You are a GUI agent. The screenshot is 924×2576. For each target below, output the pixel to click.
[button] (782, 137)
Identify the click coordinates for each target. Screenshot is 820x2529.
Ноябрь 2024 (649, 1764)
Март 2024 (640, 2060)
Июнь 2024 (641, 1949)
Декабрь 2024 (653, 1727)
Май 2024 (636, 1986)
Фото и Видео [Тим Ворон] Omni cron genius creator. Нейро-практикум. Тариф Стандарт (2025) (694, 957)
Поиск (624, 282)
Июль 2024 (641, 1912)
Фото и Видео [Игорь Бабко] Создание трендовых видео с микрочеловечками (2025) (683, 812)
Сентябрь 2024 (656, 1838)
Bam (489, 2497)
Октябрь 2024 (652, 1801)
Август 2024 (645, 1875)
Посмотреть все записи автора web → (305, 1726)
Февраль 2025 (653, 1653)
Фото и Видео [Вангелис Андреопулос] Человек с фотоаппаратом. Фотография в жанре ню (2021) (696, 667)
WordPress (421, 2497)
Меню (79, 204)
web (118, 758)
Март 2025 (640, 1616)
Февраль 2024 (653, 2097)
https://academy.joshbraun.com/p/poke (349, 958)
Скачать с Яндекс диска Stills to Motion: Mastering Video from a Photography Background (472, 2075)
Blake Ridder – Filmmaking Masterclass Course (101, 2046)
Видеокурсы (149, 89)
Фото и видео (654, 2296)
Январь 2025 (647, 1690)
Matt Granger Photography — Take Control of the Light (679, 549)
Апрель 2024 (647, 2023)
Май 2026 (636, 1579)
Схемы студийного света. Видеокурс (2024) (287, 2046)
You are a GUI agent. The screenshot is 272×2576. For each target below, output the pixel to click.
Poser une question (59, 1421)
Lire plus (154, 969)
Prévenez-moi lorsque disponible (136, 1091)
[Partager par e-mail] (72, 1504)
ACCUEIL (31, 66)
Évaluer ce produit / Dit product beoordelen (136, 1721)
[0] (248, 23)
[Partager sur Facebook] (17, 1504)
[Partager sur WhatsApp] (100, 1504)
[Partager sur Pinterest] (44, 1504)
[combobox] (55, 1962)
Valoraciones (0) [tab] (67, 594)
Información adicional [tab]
━━━━━━━━━━━━━━━━━━━━
> _Problem requirements_
Above are the records; print exactly the lines from the line with "Март 2024 (640, 2060)" to the line with "[0] (248, 23)", including both, and nothing else.

> _Answer box_
Март 2024 (640, 2060)
Июнь 2024 (641, 1949)
Декабрь 2024 (653, 1727)
Май 2024 (636, 1986)
Фото и Видео [Тим Ворон] Omni cron genius creator. Нейро-практикум. Тариф Стандарт (2025) (694, 957)
Поиск (624, 282)
Июль 2024 (641, 1912)
Фото и Видео [Игорь Бабко] Создание трендовых видео с микрочеловечками (2025) (683, 812)
Сентябрь 2024 (656, 1838)
Bam (489, 2497)
Октябрь 2024 (652, 1801)
Август 2024 (645, 1875)
Посмотреть все записи автора web → (305, 1726)
Февраль 2025 (653, 1653)
Фото и Видео [Вангелис Андреопулос] Человек с фотоаппаратом. Фотография в жанре ню (2021) (696, 667)
WordPress (421, 2497)
Меню (79, 204)
web (118, 758)
Март 2025 (640, 1616)
Февраль 2024 (653, 2097)
https://academy.joshbraun.com/p/poke (349, 958)
Скачать с Яндекс диска Stills to Motion: Mastering Video from a Photography Background (472, 2075)
Blake Ridder – Filmmaking Masterclass Course (101, 2046)
Видеокурсы (149, 89)
Фото и видео (654, 2296)
Январь 2025 (647, 1690)
Matt Granger Photography — Take Control of the Light (679, 549)
Апрель 2024 (647, 2023)
Май 2026 (636, 1579)
Схемы студийного света. Видеокурс (2024) (287, 2046)
You are a GUI agent. The screenshot is 272×2576. For each target below, output the pixel to click.
Poser une question (59, 1421)
Lire plus (154, 969)
Prévenez-moi lorsque disponible (136, 1091)
[Partager par e-mail] (72, 1504)
ACCUEIL (31, 66)
Évaluer ce produit / Dit product beoordelen (136, 1721)
[0] (248, 23)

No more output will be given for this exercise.